La Filt Cgil di Roma e Lazio in lutto per la prematura scomparsa di Maurizio Quadrana, il Segretario Generale della Camera del lavoro Roma centro-ovest litoranea. Stroncato da una malattia spietata e incurabile, contro la quale aveva lottato con la tenacia che lo contraddistingueva.

È «un giorno triste», scrive la Segreteria, «Maurizio è volato via. Ha scelto, per farlo, una torrida giornata di agosto. Lo ha fatto in punta dei piedi, senza disturbare. E adesso non ci sono parole per descrivere il vuoto che ci lascia dentro. Oggi siamo tutti un po’ più soli. Era l’amico che sapeva ascoltare, persona umile, onesta e generosa, il compagno con cui condividere lotte e ideali, l’uomo coraggioso e gentile, innamorato del suo lavoro e dell’organizzazione in cui militava da sempre, la Cgil. Ci stringiamo intorno al figlio, ai fratelli e a tutti quelli che gli hanno voluto bene».

L’epilogo venerdì notte, 14 agosto, all’hospice di Sant’Antonio da Padova in Roma, la struttura ospedaliera presso la quale era ricoverato per le cure palliative. Un vuoto incolmabile, un abisso che scava interiormente, un sentimento che non può più essere condiviso. Perdita. Non più vicini, non più nemmeno lontani, semplicemente, non più. Nessuno può dirsi pronto a ciò e a separarsi da una relazione affettiva, neppure quando il quadro clinico si presenta severo e l’evento “aspettato”. In quell’istante, drammatico, ogni barriera cade, psicologica, difensiva e razionale. E lascia ferite dure a sparire.

«Una bruttissima notizia», afferma il Sindaco di Fiumicino Esterino Montino, «conoscevo Maurizio da moltissimi anni e con lui ho affrontato tantissime battaglie sindacali fuori e dentro il territorio comunale». Un amico. «Ho avuto Maurizio e i suoi collaboratori al mio fianco in tutte le questioni che hanno riguardato la tutela dei lavoratori dell’aeroporto Leonardo da Vinci, il rinnovo del contratto di lavoro dei dipendenti comunali, ma anche quello dei lavoratori delle mense e della raccolta di rifiuti».
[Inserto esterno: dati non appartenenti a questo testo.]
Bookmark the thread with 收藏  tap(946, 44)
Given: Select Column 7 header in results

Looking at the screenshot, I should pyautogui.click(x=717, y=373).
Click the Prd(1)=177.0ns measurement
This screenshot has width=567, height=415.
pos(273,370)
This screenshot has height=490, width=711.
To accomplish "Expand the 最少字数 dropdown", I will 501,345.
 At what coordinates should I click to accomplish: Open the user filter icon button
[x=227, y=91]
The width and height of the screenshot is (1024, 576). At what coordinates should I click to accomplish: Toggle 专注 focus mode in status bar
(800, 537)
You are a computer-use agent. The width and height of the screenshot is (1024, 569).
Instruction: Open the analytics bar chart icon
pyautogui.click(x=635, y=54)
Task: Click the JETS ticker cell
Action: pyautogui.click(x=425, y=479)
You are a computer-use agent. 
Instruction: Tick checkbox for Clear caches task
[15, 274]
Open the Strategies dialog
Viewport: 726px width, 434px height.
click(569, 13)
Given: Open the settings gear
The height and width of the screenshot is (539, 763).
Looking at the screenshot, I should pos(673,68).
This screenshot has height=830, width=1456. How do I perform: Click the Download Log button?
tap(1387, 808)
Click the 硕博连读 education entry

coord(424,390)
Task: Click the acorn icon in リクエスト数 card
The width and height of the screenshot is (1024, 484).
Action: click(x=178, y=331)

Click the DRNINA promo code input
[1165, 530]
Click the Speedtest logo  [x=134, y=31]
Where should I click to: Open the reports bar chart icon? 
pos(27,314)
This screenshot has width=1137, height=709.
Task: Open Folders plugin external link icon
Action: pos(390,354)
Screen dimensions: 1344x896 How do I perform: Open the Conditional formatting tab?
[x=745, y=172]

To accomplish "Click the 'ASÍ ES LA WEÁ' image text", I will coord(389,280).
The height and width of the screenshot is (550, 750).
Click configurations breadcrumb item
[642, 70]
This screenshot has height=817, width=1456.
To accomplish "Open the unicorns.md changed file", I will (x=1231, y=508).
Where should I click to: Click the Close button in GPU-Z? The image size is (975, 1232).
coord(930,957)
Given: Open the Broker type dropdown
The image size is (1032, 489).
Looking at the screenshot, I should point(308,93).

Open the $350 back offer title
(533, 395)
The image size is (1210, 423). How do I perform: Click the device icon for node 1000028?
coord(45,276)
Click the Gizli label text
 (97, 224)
«Non ci ha mai fatto mancare il suo sostegno e quello della Cgil in questioni che hanno riguardato il rispetto dei diritti civili e importanti aspetti culturali», ricorda ancora il primo cittadino, «come nel caso di via Bombonati, partecipando anche alla manifestazione che facemmo in darsena a sostegno dell’integrazione culturale. O come nel caso delle battaglie che negli anni si sono fatte, non ultime quelle portate avanti dal Comitato promotore, per l’apertura e la fruibilità a tutti dell’area archeologica dei Porti di Claudio e Traiano. Purtroppo un brutto male lo ha portato via ancora nel pieno della sua vita e della sua attività sindacale, così preziosa e seria. Maurizio ci mancherà molto. Mando le mie condoglianze, quelle di mia moglie Monica Cirinnà e dell’intera Amministrazione comunale agli amici e ai familiari, in particolare al fratello Gianluca, che oggi ricopre la carica di consigliere regionale».

«È stato sempre al fianco di ciascuno di noi in tutte le battaglie che hanno riguardato la tutela dei lavoratori e il rispetto dei diritti civili», è la nota del Gruppo Pd della Pisana, «alla famiglia e al fratello Gianluca vanno le nostre più sentite condoglianze». «Uomo serio e gentile», aggiungono i consiglieri della Lista Civica Marta Bonafoni e Gino De Paolis, «incontravamo Maurizio ogni volta che c’era un diritto da rivendicare, una battaglia sindacale da difendere, in piazza come nelle trattative sempre schierato al fianco delle lavoratrici e dei lavoratori, combattente nel nome della sua amata organizzazione sindacale. Ci stringiamo con affetto alla Cgil e alla sua famiglia, specialmente a suo fratello Gianluca, nostro amico e compagno di gruppo, al quale siamo e saremo vicini sempre».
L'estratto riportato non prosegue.